He describes for me the experience, the deep voice of the alleged shooter, yelling threats, playing a role, the hour of extended gunfire, countless shots in the span of a painfully finite time and the hundreds upon hundreds of casings left on the floor at its conclusion, a literal field to wade through comprised of the aftereffects of carnage, trash thoughtlessly discarded after an event signifying the worst of which the human species is capable.
I look at my two casings, feeling almost dirty, feeling repelled, feeling almost turned on by the power they possess, even in death, and feeling my loathing of all they represent right next to that arousal. A dialectic, and maybe that’s what’s at the foundation of this fanaticism, this addiction, this worshipping of a symbol and an inalienable right and an outdated ethos, lifting the Second Amendment to the status of a Golden idol which we are then too wary of to recognize aloud – this love of, and need for, power, in a situation in which so much feels so powerless.
There are more e-mails, a thank you to all who participated, a memo listing all that the drill accomplished, all the good that was done by lying down for death, a calendar invite for an all-staff debrief.

+ + + + + + +

THINGS TO DO:
**a.** In the passage about the shooting drill, what is the calendar invite for?
**b.** Return the part of the passage about the shooting drill from "There are more" to "an all-staff debrief.", copied word for word.

RECORD SET:
+ + + + + + +

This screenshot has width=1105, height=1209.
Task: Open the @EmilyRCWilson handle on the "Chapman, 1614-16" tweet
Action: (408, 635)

+ + + + + + +

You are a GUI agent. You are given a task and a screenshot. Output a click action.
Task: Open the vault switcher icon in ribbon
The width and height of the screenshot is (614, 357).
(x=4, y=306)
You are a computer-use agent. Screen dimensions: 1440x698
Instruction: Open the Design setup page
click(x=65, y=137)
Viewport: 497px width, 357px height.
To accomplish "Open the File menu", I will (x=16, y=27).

+ + + + + + +

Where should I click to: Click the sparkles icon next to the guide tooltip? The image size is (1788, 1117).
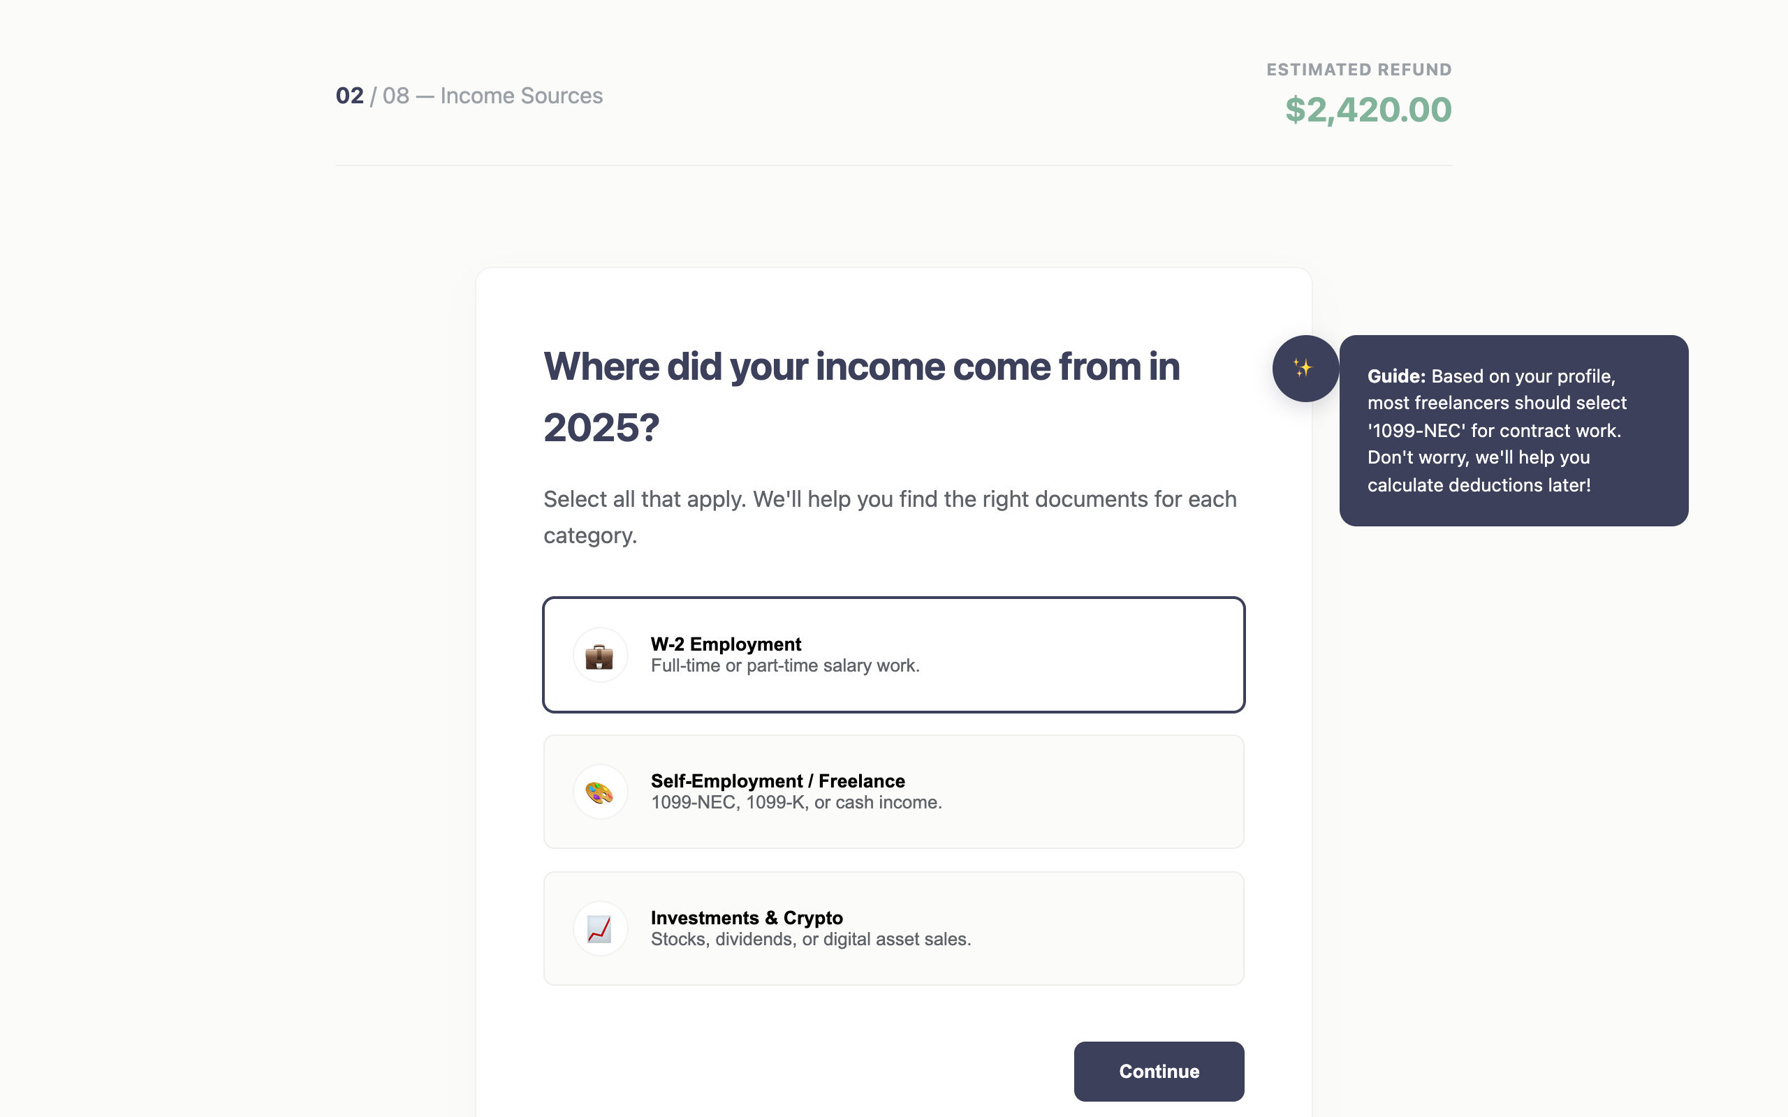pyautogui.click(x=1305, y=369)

+ + + + + + +

SET OF ANSWERS:
**a.** An all-staff debrief.

**b.**
There are more e-mails, a thank you to all who participated, a memo listing all that the drill accomplished, all the good that was done by lying down for death, a calendar invite for an all-staff debrief.